Ambuludi Olmedo edited this page Mar 28, 2019 · 12 revisions

Ionic: From code to android

Introduction

This page is written to help developers to go from the source code of an ionic application to an android one, with this in mind, topics such as: environment, commands, modifications,…​ are covered.

Assumptions

This document assumes that the reader has already:

  • Source code of an ionic 4 application and wants to build it on an android device,

  • A working installation of Node.js

  • An Ionic CLI installed and up-to-date.

  • Android Studio and Android SDK.

From ionic 4 to Android project

When a native application is being dessigned, sometimes, functionalities that uses camera, geolocation, push notification, …​ are requested.

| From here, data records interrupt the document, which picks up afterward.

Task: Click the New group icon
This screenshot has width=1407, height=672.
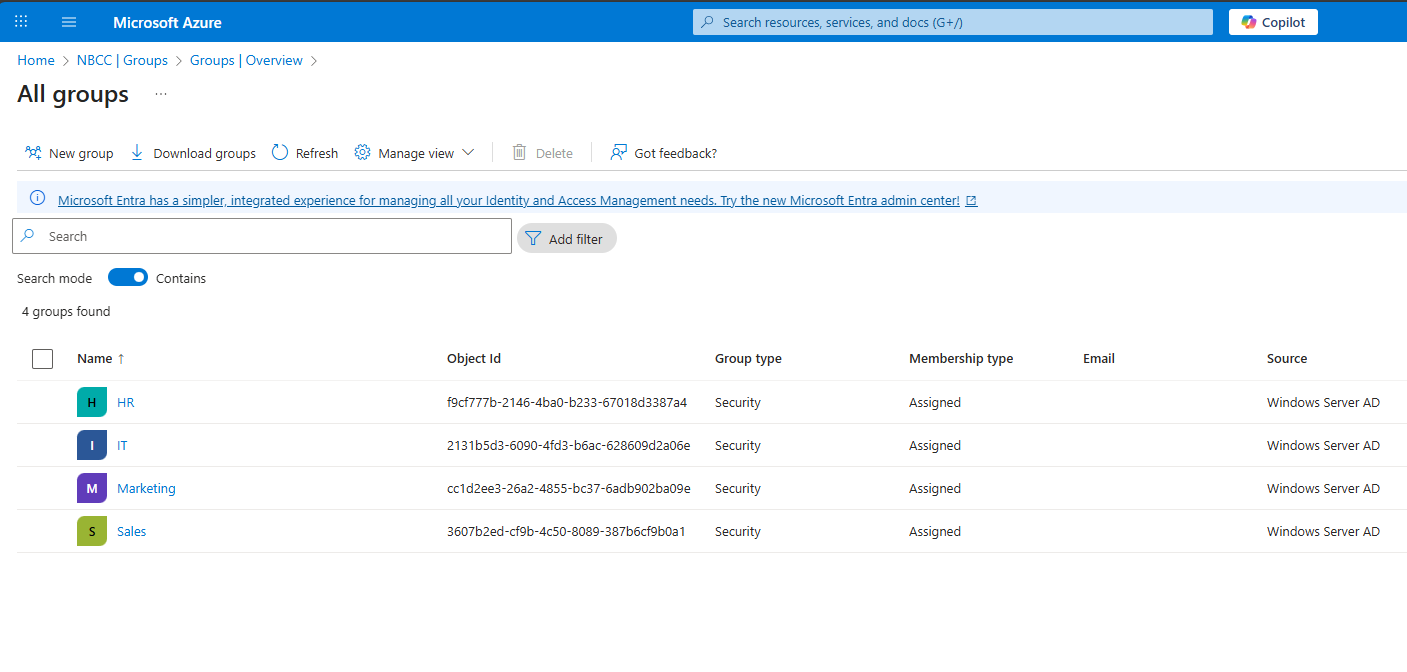Action: click(x=33, y=153)
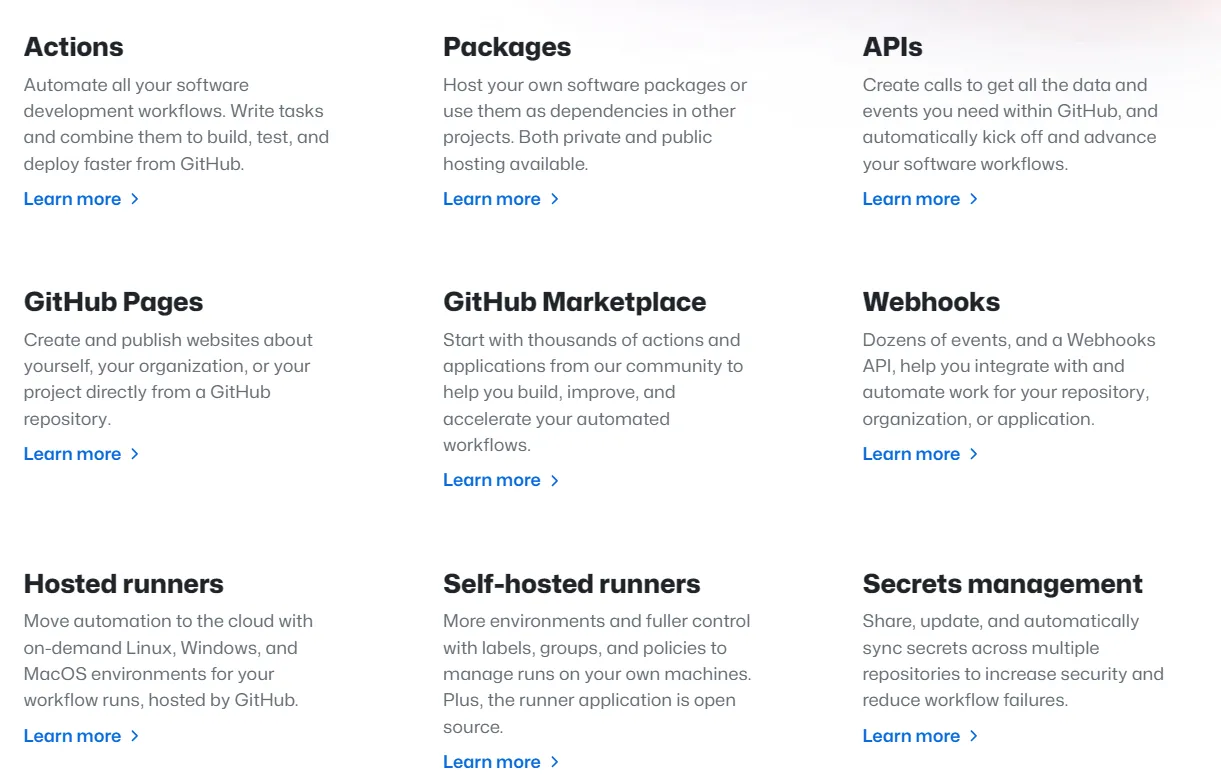The width and height of the screenshot is (1221, 780).
Task: Follow the Webhooks Learn more link
Action: [911, 454]
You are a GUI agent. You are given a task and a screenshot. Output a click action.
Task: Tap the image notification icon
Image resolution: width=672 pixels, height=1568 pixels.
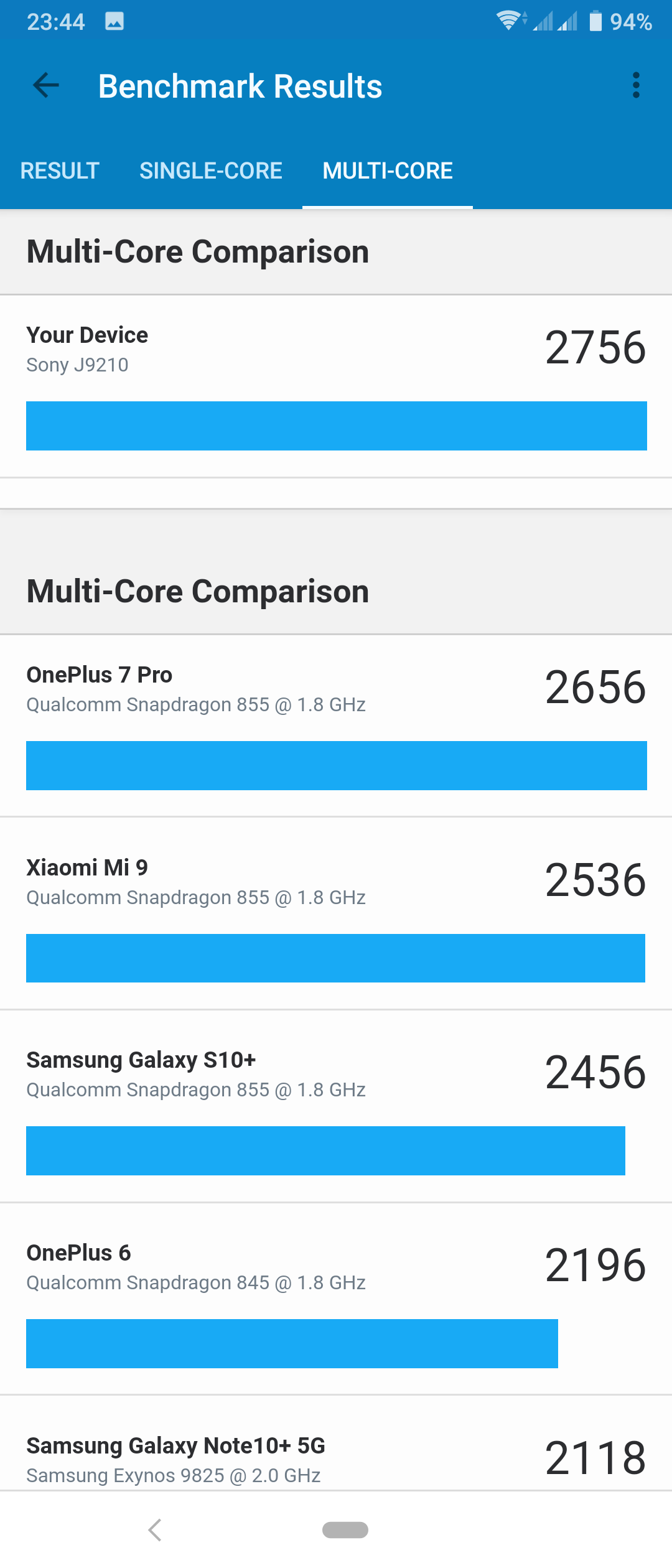click(x=114, y=21)
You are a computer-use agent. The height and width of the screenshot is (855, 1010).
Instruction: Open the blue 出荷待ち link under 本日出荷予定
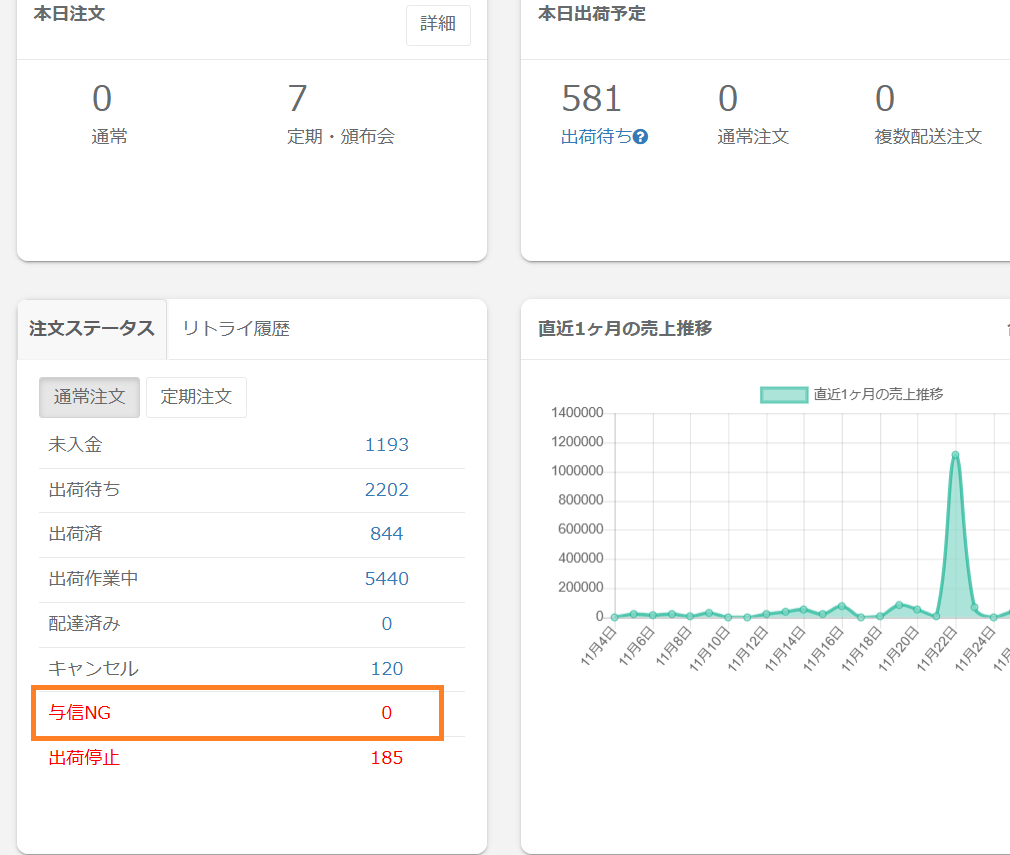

To resolve these requests, Capacitor can be used.

In general terms, Capacitor wraps apps made with Ionic (HTML, SCSS, Typescript) into WebViews that can be displayed in native applications (Android, IOS) and allows the developer to access native functionalities like the ones said before.

Installing capacitor is as easy as installing any node module, just a few commands have to be run in a console:

  • cd name-of-ionic-4-app

  • npm install --save @capacitor/core @capacitor/cli

Then, it is necessary to initialize capacitor with some information: app id, name of the app and the directory where your app is stored. To fill this information, run:

  • npx cap init

Modifications

Throughout the development process, usually back-end and front-end are on a local computer, so it’s a common practice to have diferent configuration files for each environment (commonly production and development). Ionic 4 uses an angular.json file to store those configurations and some rules to be applied.

If a back-end is hosted on http://localhost:8081, and that direction is used in every environment, the application built for android will not work because computer and device do not have the same localhost. Fortunately, different configurations can be defined.

Android Studio uses 10.0.0.2 as alias for 127.0.0.1 (computer’s localhost) so adding http//10.0.0.2:8081 in a new environment file and modifying angular.json accordingly, will make possible connect front-end and back-end.

Android environment and angular.json
"build": {
...
    "configurations": {
        ...
        "android": {
            "fileReplacements": [
                {
                    "replace": "src/environments/environment.ts",
                    "with": "src/environments/environment.android.ts"
                }
            ]
        },
    }
}

Build

Once configured, it is necessary to build the Ionic 4 app using this new configuration:

  • ionic build --configuration=android

The next commands copy the build application on a folder named android and open android studio.

  • npx cap add android

  • npx cap copy

  • npx cap open android

From Android project to emulated device

Once Android Studio is opened, follow these steps:

  1. Click on "Build" → Make project.

  2. Click on "Build" → Make Module 'app' (default name).

Click on make project click on make app

  1. Click on" Build" → Build Bundle(s) / APK(s) → Build APK(s).

  2. Click on run and choose a device.

click on build APK click on running device

If there are no devices available, a new one can be created:

  1. Click on "Create new device"

  2. Select hardware and click "Next". For example: Phone → Nexus 5X.

Create new device Select hardware

  1. Download a system image.

    1. Click on download.

    2. Wait until the installation finished and then click "Finish".

    3. Click "Next".

  2. Verify configuration (default configuration should be enough) and click "Next".

Download system image Check configuration

  1. Check that the new device is created correctly.